Once you no longer want to keep using this locally deployed instance of Open Targets Platform, just use the following command to tear everything down.

make platform_down

That's it!

Image of Manuel Bernal Llinares with the caption: Manuel Bernal Llinares is the Technical Project Lead at Open Targets

Further use cases

In this post we introduce a new tool to create local portable deployments of Open Targets Platform releases, but not limited to the context of a release, as well as the journey of changes that made the creation of this tool possible.

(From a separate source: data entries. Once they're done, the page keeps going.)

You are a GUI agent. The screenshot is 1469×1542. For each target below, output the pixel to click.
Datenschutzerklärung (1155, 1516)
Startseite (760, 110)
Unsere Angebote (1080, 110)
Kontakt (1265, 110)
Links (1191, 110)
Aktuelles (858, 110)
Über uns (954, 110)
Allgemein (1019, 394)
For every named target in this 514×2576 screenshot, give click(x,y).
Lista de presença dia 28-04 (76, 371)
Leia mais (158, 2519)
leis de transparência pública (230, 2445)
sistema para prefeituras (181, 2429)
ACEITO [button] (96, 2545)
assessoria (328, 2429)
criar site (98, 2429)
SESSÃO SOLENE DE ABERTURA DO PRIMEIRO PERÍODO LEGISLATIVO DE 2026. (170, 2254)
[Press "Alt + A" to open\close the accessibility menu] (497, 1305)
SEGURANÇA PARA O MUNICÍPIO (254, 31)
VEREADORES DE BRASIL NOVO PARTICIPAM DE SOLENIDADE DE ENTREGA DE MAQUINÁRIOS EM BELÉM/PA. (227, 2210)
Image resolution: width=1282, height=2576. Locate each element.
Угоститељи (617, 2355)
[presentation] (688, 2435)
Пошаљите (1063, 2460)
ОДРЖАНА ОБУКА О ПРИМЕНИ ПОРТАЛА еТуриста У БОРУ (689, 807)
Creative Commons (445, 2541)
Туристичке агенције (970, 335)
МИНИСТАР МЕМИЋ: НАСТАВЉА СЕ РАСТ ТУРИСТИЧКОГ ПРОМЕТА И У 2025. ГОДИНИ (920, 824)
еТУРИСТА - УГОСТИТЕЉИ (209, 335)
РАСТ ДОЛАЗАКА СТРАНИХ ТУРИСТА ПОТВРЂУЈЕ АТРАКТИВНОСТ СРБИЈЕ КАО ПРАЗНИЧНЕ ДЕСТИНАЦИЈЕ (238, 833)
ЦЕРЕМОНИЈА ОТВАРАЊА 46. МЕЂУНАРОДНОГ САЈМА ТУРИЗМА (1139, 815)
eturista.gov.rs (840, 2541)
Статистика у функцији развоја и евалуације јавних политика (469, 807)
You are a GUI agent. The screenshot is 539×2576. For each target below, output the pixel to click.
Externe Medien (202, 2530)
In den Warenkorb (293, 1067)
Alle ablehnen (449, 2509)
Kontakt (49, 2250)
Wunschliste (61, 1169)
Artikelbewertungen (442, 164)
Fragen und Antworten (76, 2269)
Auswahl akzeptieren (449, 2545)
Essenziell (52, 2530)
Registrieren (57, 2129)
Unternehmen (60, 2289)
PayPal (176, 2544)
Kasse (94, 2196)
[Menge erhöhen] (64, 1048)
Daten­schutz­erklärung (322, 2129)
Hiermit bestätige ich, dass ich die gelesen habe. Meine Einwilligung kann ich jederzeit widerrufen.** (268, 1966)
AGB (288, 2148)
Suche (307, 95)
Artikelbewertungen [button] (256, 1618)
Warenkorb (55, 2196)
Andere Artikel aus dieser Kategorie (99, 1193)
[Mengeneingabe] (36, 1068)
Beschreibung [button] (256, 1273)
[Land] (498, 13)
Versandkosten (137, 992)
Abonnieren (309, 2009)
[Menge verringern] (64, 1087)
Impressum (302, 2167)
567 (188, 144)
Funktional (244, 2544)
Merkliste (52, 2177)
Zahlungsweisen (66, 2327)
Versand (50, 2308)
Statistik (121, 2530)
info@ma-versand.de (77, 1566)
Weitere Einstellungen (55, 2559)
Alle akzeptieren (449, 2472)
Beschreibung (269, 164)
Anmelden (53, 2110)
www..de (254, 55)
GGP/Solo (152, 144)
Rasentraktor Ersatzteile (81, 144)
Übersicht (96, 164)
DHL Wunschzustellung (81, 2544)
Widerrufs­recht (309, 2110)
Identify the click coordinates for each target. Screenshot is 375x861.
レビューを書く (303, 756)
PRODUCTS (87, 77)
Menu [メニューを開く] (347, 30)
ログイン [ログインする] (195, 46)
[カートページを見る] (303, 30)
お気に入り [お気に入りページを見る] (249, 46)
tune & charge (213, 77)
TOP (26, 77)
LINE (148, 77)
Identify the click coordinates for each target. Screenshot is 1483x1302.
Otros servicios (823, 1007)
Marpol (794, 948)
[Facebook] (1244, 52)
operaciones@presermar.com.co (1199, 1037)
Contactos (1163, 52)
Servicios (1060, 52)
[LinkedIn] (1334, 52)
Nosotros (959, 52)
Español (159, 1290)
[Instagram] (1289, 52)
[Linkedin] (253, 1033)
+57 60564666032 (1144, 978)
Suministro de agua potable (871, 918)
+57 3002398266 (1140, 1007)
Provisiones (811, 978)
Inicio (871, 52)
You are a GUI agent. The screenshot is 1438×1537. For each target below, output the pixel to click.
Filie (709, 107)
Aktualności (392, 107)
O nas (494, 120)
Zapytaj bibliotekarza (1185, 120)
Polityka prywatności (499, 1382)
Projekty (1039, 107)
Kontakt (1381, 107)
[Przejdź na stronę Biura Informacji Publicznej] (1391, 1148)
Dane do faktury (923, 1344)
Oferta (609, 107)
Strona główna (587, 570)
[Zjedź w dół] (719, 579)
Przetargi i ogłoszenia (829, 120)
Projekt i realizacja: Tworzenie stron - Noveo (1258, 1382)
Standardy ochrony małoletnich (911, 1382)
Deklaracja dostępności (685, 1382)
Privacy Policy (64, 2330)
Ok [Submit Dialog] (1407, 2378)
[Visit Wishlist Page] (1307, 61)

This new approach to data and software in our Platform unlocks additional degrees of freedom that are of great benefit for the community, and it enhances our FAIRness score:

Platform reproducibility; other parties can deploy an exact copy of any of our releases back to March 2023.
It makes it possible to run several versions of the Platform at the same time, e.g. for side by side comparisons.
It provides an easy mechanism of swapping data backends and components, which speeds up and eases components integration.
It helps our team in deep dive investigation of some bugs on their local machine for which it's difficult to find the underlying cause.
It can be embedded in development environments for components like our GraphQL API.
It simplifies the prototyping and development of proofs-of-concepts for users who want to integrate additional data into the Platform, for example internal or private datasets. It provides immediate feedback on how the new data would affect the functionalities of the web interface and the GraphQL API in the Platform.
Similarly, we have found when developing new components to be integrated in the Platform ecosystem, this tools improves the development cycle by providing real time immediate feedback on their interaction with existing Platform components.
It offers help on profiling our Platform services and data models.
And it enables the creation of autonomous isolated Open Targets Platform deployments, e.g. for air gapped environments where connection to the internet is not allowed or where an internet connection is not available, increasing global accessibility to our resource.

As well as for members of our team, and companies that have an internal version of the Platform and want to test new data or tools, we hope this tool will also be very useful for training the next generation of software developers/engineers/data scientists/web developers.